━━━ DATASET ENTRIES

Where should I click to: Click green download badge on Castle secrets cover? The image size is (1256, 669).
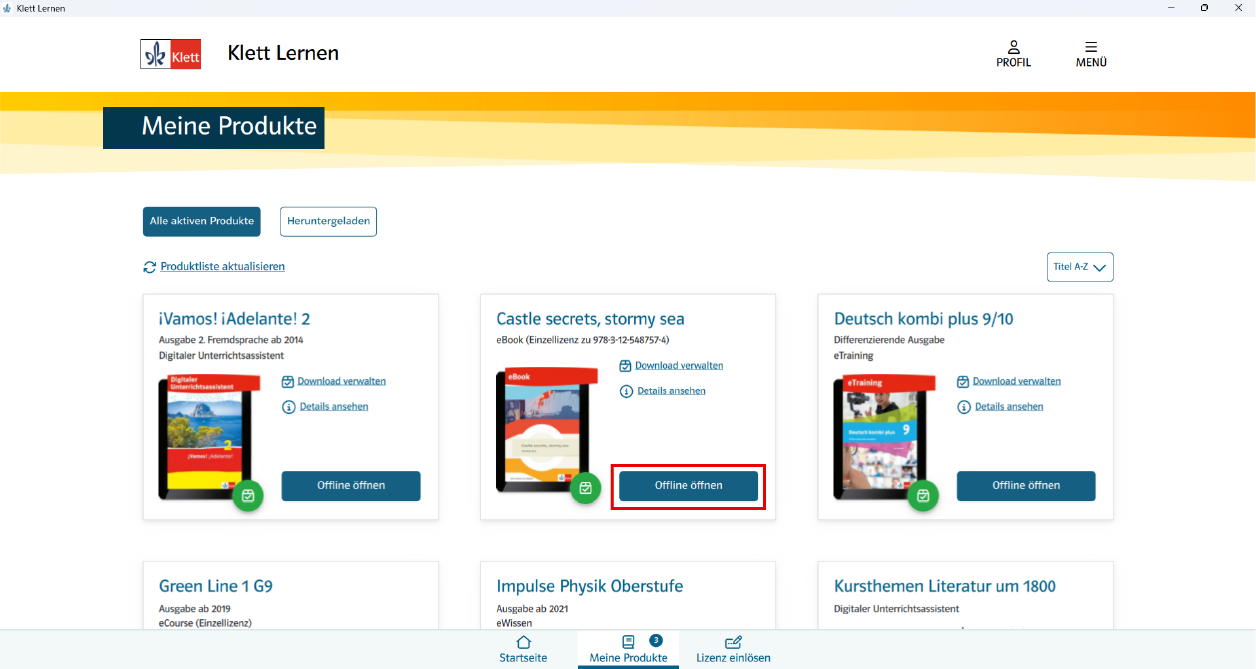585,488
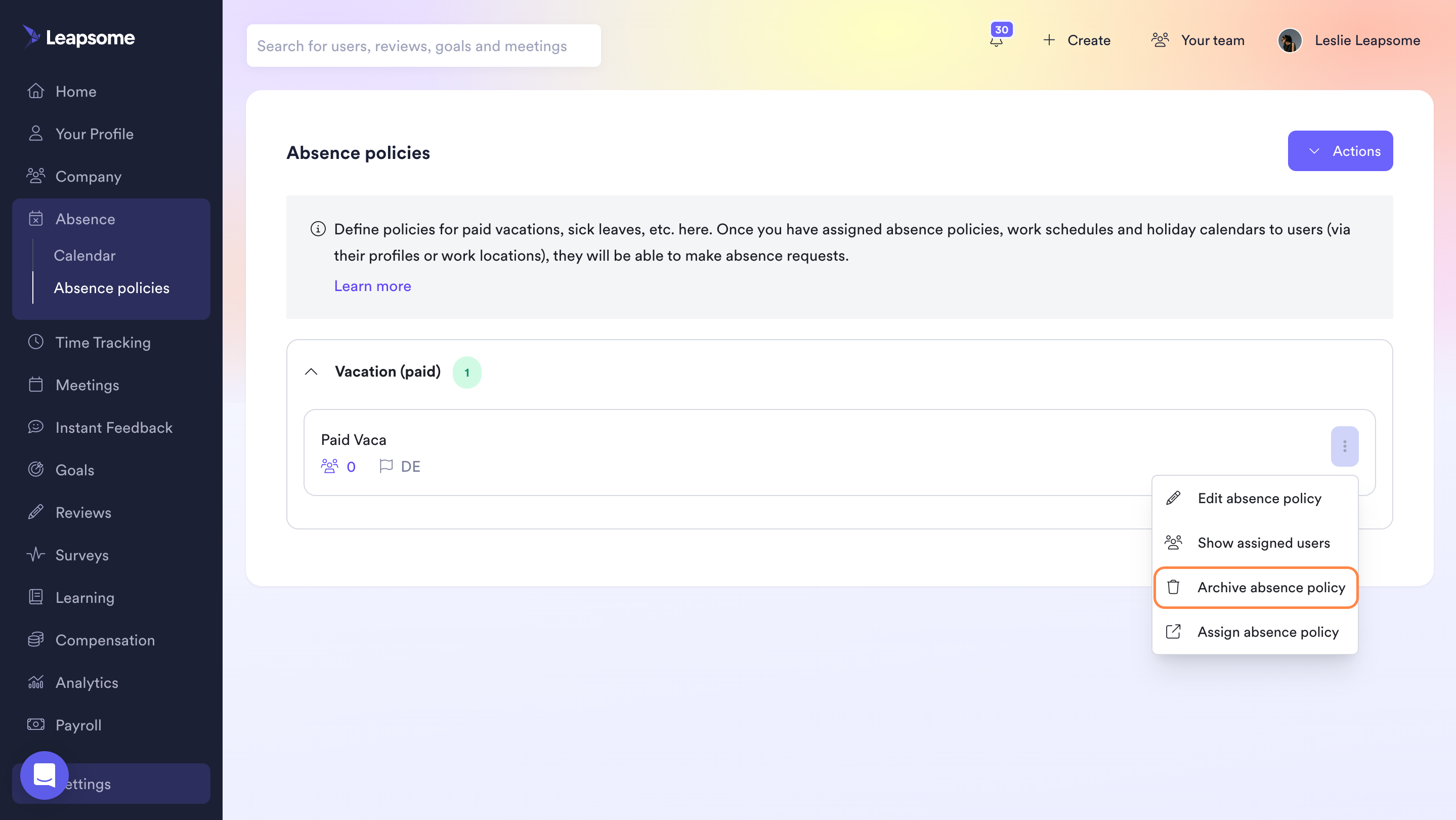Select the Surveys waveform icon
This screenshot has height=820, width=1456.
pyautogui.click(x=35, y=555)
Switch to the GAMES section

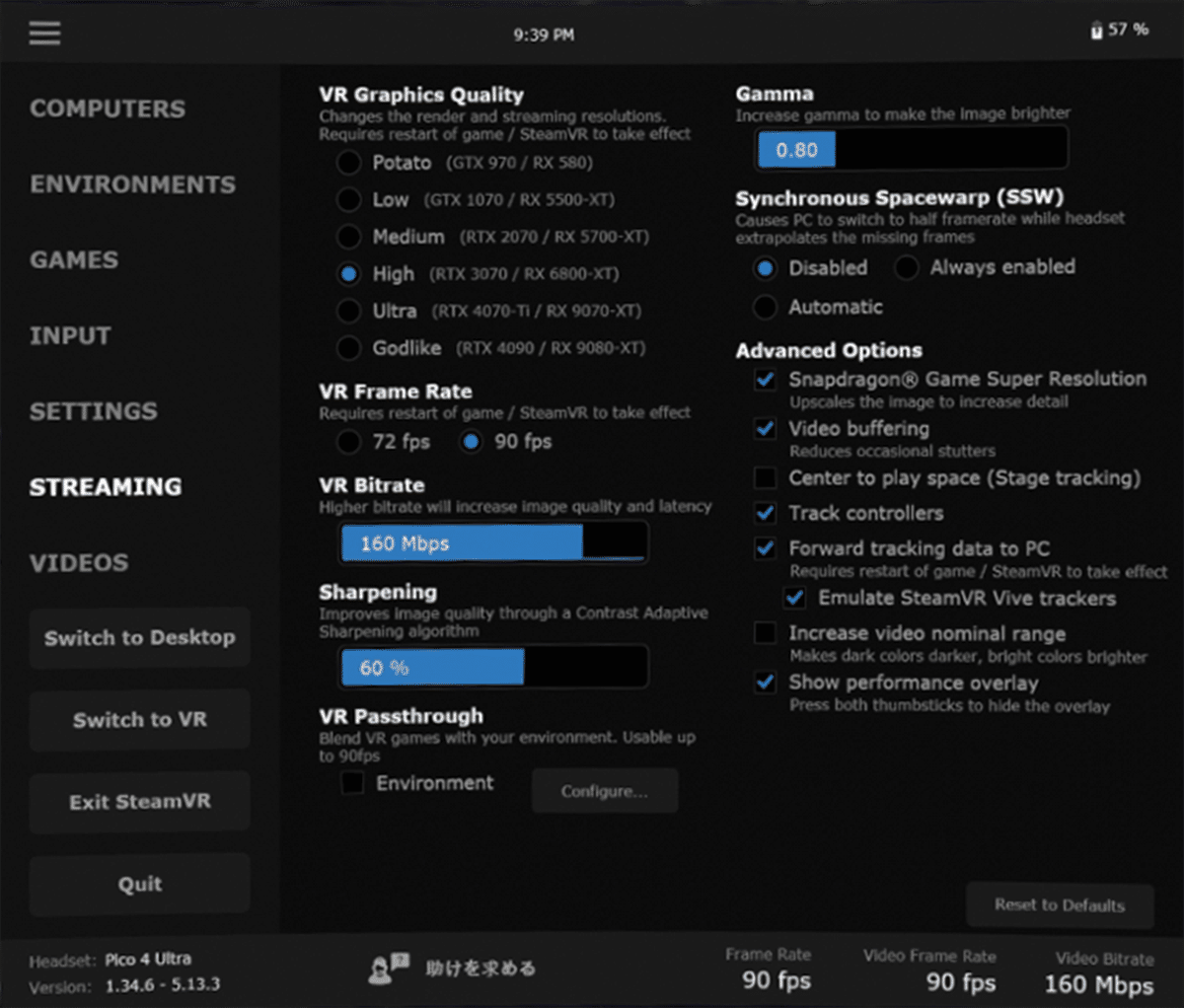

━━━━━━

-- WHAT IS REQUIRED --
Rewrite the data entries with "download badge" swapped for "download button" and every other part left unchanged. Omit the pictures from your answer.

-- EXPECTED ANSWER --
Where should I click to: Click green download button on Castle secrets cover? The image size is (1256, 669).
585,488
Select the Surveys waveform icon
This screenshot has height=820, width=1456.
pyautogui.click(x=35, y=555)
Switch to the GAMES section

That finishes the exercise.